For example, $0.2\cdot2^{x/2}+0.5\cdot2^{x/5}\leq C$.
In this case, the I want to find the variable $x$ to satisfy inequality constant $C$. Because the $2^{x/2}$ and $2^{x/5}$ have different denominator, so I can't not find the maximum value x which satisfy the constraint.
Any body help me? If anyone know the approximation form, please tell me. Actually, I need a upper bound of this form equation. $A\cdot 2^{x/B}+C\cdot 2^{x/D}$ where, $A,B,C,D$ is constant and positive value.
Using arithmetic-geometric inequality, I can find the lower bound of this form. However, I can not find the upper bound form.
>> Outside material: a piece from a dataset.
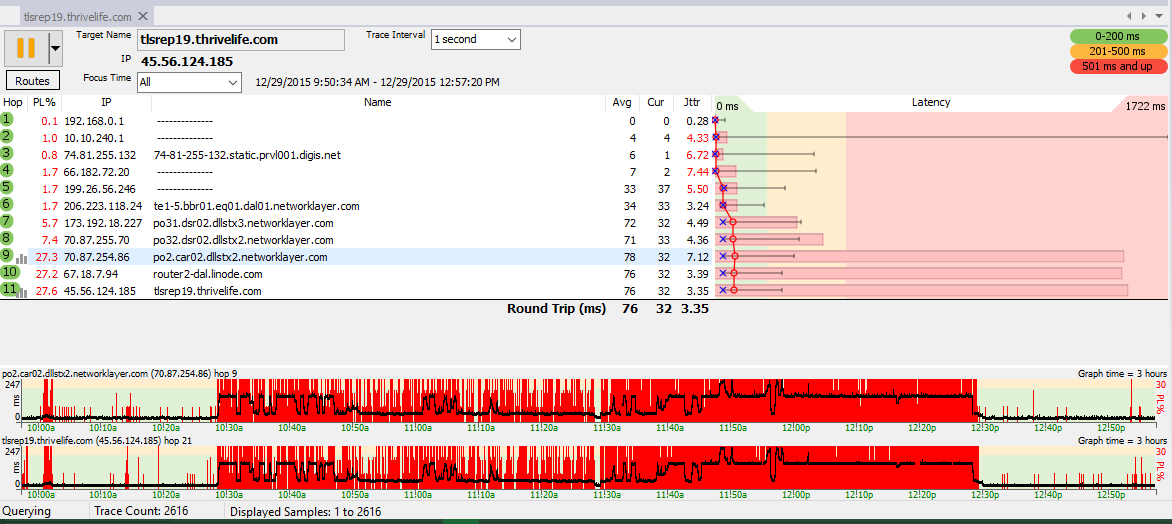Click the green hop 7 circle icon

7,221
I'm sorry, my english skill is bad.
The LHS is a strictly increasing function in $x\,$, so the inequality will hold up to some value of $x$ where it becomes an equality, which value is the (unique) root of $0.2\cdot2^{x/2}+0.5\cdot2^{x/5} = C\,$.
Let $u=2^{x/10}$ then the latter equation becomes $0.2 \cdot u^5 + 0.5 \cdot u^2 - C = 0\,$. This is a quintic, which cannot be solved by radicals (in general), so you'll probably want to solve it numerically for $u\,$ then calculate $\,x = 10\,\log_{2} u\,$. (Or maybe solve the original equation numerically, directly.)
This is a very different question from the previous one, and the answer is negative: there exists no such upper bound, since $\,\lim_{x \to \infty} A\cdot 2^{x/B}+C\cdot 2^{x/D} = \infty\,$ when all constants are positive.